Hello,
I have an input text file that I need to loop through and split into structured columns. So far, the input file is setup without headers and delimiter set "\0" and filtered out Null separator rows. I'm having trouble writing regex to define the datasets and range to be identified and extracted. I'm not sure of what the best approach to a solution is.
The input text file layouts data by Company (302, 303, 304, etc) and Instrument Type (DEP, LON, etc). The start of each company's dataset is identifiable by the Company code row and the range ends with the row containing "Company Totals:". I need to capture every company's entire dataset.
Next step is to split the dataset into columns and add columns for the respective Company and Instrument Type codes. The final output should look like the attached excel file.
Thank you in advance for your help and guidance.
Solved! Go to Solution.
I guess you forgot to attach the text file/input file. Can you please add that to enable iterate regex?

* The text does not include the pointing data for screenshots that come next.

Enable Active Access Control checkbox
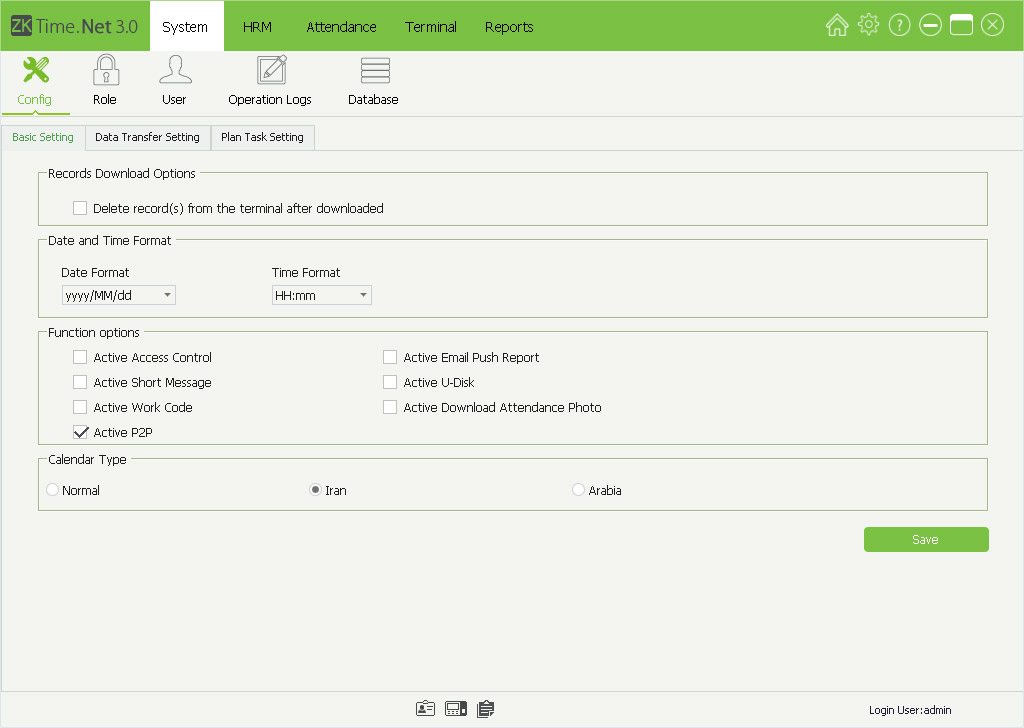Screen dimensions: 1024x728 80,358
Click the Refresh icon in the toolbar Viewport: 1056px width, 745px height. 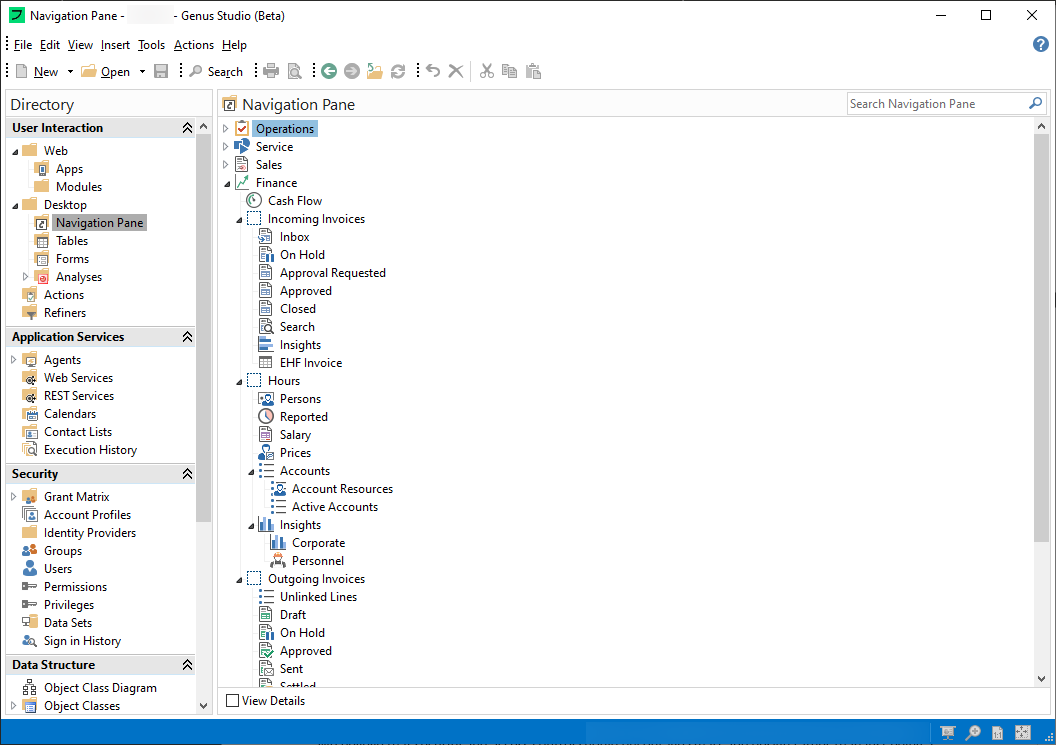click(398, 71)
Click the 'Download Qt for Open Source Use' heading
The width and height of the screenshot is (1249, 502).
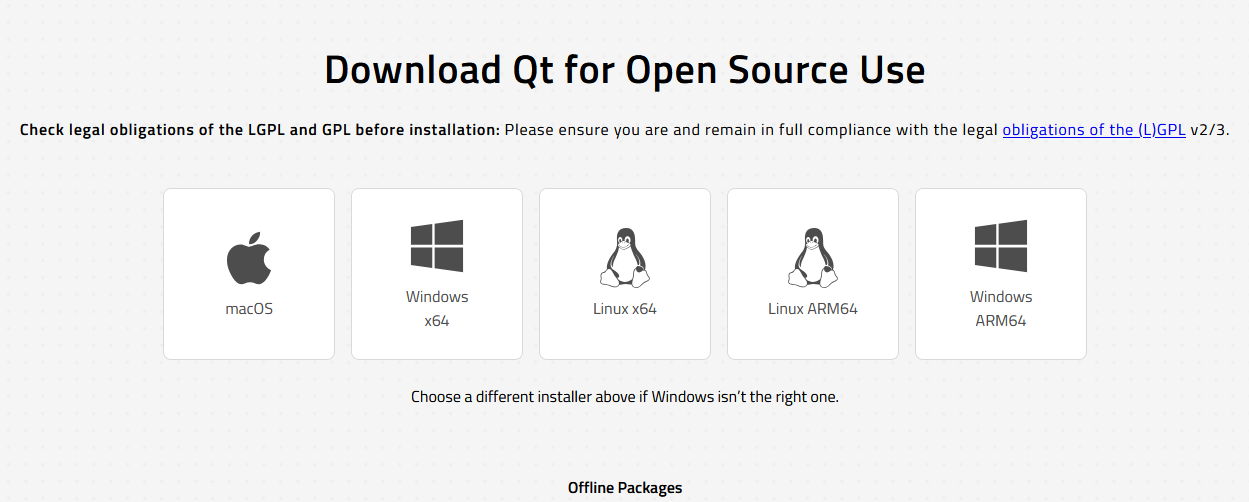point(625,71)
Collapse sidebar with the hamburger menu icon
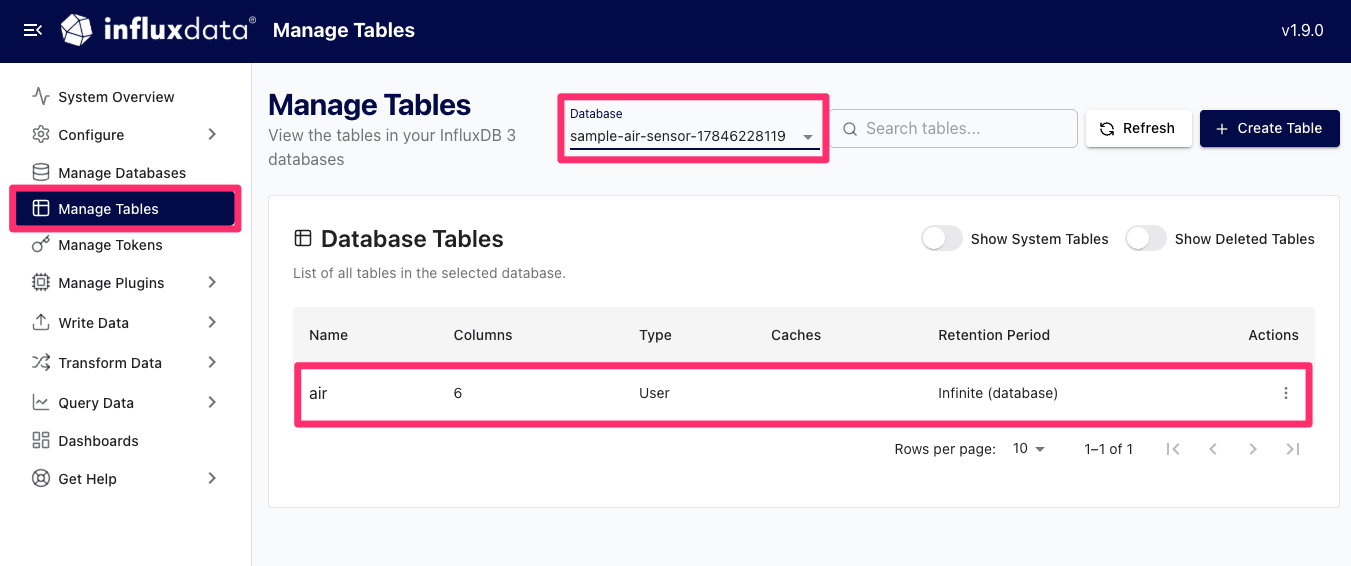The width and height of the screenshot is (1351, 566). (x=33, y=31)
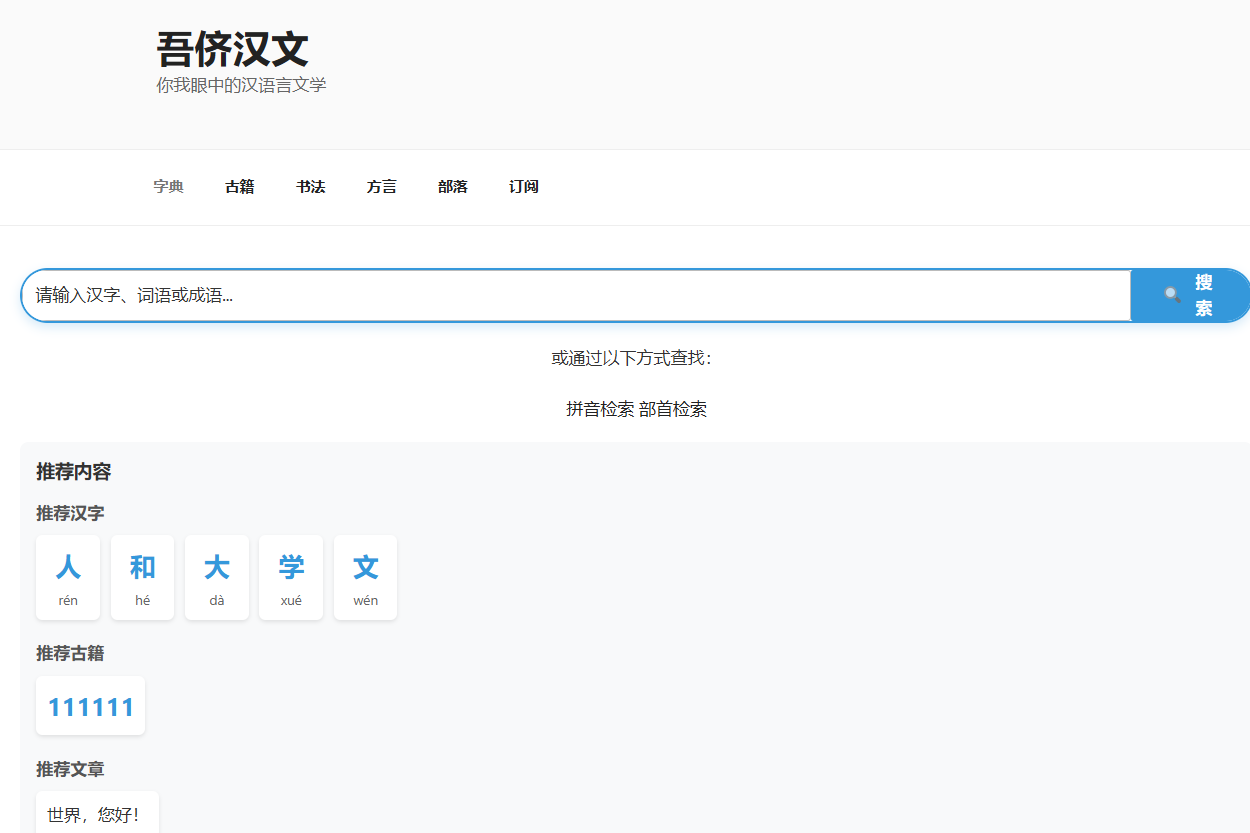Open the 拼音检索 lookup link
This screenshot has width=1250, height=833.
coord(600,409)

Thanks HW1, your solution worked perfectly. However, when I tested your solution against a larger dataset I discovered a few unexpected exceptions where the regex for Instrument Number failed to capture the data. Please is it possible to modify regex to handle the following Instrument Number:
BAP-78810
BAP-148080
B8241066 C
Q2111999 A
Thank you
I've successfully tested the solution. You've provided a great solution to learn from and build similar solution for other text files. Thank you
Cheers man.
Also, it would be a great idea to learn regex. This solves a whole lot of use cases in itself.
I deal with converting a huge amount of PDF files to text and then to a data frame. I use it a lot.
Agreed, learning regex will enable me to achieve the text to data frame solutions I need.